Harvest ETFs’ flagship healthcare fund, the Harvest Healthcare Leaders Income ETF – HHL-T, is built on these enduring themes. The fund’s strategy combines diversification across subsectors—pharmaceuticals, medical devices, managed care, and more—with a disciplined approach to selecting high-quality, market-leading companies.
A disciplined approach: Diversification and active income strategies
The process begins with narrowing a broad universe of healthcare companies to a focused portfolio of 20 holdings, all vetted for market leadership, innovation, and financial health. “I often say to people, look at the underlying holdings first,” MacDonald explains. “Are these the 20 stocks you want to hold long-term? If so, are you willing to forego a little upside each month for a big tax-efficient distribution? That trade-off has remained relevant over the years.”
A unique element of HHL’s strategy is its active covered call approach, which enhances monthly distributions while managing risk. By writing options on up to 33% of the portfolio, the fund generates consistent, tax-efficient income. “It’s not about hitting the enter key,” MacDonald explains. “We assess each position, weighing potential catalysts like FDA approvals or industry events to decide how much to write on a stock.”
This disciplined management has enabled HHL to deliver steady distributions for a decade, recently surpassing $500 million in payouts. Even during volatile markets, the fund has maintained its focus on balancing income and growth. “We’ve never missed a distribution,” MacDonald points out. “That kind of stability doesn’t happen by accident.”

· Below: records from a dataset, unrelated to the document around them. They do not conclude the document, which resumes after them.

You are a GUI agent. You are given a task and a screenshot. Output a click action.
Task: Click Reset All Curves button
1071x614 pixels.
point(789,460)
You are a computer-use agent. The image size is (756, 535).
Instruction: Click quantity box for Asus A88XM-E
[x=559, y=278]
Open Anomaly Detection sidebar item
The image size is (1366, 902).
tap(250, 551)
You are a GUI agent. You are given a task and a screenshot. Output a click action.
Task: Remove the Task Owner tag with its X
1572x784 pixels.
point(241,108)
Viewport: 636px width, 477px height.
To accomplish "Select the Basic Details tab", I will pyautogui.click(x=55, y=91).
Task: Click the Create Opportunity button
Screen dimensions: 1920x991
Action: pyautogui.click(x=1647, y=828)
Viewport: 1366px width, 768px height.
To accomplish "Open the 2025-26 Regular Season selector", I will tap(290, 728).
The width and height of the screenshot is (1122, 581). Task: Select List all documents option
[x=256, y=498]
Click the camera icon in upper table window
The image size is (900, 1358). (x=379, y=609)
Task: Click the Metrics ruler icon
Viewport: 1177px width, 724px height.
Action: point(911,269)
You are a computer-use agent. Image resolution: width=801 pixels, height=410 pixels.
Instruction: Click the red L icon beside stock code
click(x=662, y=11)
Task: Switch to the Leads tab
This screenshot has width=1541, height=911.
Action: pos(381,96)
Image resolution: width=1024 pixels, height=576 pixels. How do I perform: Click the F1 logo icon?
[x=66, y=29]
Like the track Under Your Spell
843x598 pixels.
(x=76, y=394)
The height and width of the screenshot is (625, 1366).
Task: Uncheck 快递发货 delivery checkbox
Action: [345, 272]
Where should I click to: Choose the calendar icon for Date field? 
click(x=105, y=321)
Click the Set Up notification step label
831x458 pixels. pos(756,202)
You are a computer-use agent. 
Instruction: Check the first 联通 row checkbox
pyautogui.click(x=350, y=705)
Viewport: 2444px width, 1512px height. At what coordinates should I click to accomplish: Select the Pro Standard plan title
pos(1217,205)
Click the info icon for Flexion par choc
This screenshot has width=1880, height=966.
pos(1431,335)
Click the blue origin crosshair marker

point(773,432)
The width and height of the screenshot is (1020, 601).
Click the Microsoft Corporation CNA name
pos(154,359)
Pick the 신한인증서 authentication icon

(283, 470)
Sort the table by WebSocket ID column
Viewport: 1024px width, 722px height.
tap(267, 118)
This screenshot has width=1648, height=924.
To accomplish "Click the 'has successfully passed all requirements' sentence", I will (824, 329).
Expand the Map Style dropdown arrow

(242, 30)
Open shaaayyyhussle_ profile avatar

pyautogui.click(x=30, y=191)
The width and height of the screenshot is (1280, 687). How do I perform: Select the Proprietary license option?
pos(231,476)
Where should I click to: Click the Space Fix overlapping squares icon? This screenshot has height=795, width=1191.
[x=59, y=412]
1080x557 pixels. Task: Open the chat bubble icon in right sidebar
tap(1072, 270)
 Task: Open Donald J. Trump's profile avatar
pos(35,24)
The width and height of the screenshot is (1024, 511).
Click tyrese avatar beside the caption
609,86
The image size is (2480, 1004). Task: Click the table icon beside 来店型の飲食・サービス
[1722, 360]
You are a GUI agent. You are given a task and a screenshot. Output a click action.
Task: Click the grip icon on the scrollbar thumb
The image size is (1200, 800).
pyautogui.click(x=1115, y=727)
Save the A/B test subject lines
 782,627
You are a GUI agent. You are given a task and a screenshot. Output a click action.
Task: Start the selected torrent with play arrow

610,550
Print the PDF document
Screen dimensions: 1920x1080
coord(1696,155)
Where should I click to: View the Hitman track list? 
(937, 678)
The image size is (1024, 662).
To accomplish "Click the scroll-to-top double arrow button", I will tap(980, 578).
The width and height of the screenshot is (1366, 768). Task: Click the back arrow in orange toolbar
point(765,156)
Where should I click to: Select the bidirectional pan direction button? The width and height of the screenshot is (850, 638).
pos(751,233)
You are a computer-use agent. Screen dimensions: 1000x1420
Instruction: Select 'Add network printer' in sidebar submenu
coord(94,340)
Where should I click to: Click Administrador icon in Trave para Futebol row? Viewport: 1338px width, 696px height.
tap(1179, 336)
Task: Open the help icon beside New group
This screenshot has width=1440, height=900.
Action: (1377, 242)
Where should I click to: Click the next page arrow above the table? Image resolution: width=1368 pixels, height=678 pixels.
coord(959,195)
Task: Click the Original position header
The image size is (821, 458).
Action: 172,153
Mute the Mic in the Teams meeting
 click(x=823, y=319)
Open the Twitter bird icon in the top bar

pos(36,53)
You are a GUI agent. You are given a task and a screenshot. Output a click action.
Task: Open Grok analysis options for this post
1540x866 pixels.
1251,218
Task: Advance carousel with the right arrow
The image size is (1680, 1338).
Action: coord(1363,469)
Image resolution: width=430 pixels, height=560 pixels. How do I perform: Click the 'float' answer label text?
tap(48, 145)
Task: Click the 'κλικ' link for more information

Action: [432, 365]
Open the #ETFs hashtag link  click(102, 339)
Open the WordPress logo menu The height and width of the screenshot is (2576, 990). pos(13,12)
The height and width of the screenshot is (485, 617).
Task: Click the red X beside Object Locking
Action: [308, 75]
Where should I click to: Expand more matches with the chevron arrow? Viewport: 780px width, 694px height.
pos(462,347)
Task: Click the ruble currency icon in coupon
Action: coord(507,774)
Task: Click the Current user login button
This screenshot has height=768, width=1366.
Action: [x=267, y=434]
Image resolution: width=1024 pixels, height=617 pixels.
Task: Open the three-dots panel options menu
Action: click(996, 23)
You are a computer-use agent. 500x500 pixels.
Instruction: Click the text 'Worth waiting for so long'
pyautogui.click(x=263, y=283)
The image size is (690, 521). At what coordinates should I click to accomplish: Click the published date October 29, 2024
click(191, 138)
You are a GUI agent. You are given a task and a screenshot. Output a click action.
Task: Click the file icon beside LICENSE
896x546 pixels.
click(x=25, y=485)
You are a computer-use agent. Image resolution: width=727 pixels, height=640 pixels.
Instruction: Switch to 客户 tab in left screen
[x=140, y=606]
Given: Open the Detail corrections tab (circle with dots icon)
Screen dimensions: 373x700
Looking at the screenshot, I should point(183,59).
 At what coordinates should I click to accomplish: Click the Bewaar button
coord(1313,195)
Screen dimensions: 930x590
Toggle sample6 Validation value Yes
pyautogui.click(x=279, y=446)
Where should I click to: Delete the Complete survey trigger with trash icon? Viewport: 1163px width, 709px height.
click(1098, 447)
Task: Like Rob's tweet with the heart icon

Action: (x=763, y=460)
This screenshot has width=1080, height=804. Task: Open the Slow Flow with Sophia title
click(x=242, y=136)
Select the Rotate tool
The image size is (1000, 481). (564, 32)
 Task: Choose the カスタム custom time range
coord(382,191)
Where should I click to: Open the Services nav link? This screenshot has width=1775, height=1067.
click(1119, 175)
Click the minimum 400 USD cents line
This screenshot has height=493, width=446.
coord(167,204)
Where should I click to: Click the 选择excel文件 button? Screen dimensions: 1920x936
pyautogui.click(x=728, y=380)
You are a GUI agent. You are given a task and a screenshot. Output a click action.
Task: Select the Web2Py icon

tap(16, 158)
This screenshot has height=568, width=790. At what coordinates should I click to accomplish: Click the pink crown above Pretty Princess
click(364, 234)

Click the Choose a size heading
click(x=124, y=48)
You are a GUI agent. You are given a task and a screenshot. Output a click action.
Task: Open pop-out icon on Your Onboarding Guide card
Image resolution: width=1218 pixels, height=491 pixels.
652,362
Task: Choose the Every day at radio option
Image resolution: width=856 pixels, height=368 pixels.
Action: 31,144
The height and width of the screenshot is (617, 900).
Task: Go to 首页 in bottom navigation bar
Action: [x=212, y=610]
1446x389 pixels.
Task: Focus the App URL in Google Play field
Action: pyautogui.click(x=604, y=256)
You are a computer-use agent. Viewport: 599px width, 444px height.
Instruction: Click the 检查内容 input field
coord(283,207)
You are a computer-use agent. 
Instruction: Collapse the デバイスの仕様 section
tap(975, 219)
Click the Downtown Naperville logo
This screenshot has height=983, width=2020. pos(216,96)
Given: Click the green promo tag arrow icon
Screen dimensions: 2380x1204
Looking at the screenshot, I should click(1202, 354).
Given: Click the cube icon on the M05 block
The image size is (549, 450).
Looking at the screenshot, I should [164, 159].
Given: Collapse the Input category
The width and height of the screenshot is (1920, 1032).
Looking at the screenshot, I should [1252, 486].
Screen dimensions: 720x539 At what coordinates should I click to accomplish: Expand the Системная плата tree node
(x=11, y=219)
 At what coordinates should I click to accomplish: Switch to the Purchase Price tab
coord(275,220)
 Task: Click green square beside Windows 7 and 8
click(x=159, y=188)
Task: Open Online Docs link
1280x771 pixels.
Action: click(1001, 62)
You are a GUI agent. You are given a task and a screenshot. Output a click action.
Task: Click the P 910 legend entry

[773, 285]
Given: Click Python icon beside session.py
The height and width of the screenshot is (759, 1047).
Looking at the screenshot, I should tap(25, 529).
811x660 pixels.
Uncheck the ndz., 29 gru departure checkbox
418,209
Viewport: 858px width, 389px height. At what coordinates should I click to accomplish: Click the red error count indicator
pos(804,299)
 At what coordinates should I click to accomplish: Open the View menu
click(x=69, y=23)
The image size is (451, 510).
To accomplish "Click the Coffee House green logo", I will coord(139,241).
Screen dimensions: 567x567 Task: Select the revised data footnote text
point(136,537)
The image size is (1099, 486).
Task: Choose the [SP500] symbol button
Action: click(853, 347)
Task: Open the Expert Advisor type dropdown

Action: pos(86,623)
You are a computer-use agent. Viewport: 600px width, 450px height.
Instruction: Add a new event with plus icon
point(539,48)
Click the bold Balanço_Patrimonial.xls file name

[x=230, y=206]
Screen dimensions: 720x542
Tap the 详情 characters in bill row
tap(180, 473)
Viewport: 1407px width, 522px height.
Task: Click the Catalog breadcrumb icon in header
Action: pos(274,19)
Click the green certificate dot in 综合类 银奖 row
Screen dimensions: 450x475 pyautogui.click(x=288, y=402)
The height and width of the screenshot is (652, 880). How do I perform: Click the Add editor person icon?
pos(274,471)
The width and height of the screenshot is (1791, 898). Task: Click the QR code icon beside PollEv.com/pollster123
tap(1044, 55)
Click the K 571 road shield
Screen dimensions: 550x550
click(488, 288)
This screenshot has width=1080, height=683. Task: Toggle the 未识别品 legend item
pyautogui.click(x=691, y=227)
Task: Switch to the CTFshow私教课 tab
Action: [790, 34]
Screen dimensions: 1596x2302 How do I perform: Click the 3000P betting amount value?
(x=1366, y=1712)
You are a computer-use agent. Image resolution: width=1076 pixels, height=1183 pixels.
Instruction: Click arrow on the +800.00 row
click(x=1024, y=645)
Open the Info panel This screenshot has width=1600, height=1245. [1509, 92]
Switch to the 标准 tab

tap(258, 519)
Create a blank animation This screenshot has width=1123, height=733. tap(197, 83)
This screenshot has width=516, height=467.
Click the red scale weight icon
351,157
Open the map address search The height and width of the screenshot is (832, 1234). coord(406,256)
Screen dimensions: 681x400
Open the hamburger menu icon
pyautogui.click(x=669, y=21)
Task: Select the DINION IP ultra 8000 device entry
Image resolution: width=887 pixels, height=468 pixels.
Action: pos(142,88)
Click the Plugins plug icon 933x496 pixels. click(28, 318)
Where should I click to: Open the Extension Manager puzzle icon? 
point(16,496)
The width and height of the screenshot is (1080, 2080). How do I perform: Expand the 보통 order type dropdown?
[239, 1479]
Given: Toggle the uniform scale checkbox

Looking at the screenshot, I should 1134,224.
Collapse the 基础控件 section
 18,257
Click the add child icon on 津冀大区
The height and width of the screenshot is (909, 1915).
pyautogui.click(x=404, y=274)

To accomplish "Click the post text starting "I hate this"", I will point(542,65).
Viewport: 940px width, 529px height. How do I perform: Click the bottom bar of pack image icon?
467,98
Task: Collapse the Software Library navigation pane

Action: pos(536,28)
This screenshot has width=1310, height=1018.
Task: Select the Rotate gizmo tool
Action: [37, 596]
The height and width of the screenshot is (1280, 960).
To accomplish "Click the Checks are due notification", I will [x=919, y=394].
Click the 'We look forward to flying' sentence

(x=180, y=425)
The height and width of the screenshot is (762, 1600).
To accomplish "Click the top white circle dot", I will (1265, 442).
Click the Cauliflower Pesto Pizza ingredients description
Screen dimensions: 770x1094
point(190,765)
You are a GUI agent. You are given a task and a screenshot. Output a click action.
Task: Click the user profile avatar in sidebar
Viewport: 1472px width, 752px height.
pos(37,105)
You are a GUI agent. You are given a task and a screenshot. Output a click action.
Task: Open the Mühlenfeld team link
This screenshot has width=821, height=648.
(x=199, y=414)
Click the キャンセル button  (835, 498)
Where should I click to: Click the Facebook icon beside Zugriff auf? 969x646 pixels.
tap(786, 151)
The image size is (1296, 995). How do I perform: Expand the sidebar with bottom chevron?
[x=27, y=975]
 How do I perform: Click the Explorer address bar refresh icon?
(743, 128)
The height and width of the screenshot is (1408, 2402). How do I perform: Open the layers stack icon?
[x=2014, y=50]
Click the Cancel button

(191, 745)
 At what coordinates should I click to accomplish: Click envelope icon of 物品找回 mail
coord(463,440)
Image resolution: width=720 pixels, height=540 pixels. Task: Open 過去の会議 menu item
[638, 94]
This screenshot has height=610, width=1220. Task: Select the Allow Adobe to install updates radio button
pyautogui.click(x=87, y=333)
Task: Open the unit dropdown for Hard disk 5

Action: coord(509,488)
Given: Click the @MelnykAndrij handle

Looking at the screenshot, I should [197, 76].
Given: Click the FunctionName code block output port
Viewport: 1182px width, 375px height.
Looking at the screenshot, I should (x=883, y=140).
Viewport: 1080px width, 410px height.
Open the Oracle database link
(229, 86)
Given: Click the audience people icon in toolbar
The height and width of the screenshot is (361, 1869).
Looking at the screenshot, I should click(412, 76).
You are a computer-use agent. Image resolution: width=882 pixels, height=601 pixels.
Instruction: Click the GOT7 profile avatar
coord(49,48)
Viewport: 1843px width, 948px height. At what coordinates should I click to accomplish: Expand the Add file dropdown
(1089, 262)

While healthcare is less tied to economic cycles, it is not without risks. One common concern is politics, particularly regulatory changes that could impact the industry. However, MacDonald sees this as less of a factor in today’s environment. “Politics always come up as a potential risk,” he acknowledges, “but right now, it’s the quietest I’ve seen in a decade. The current policies, like the Inflation Reduction Act, are already being implemented, and there’s minimal new political rhetoric affecting the sector.”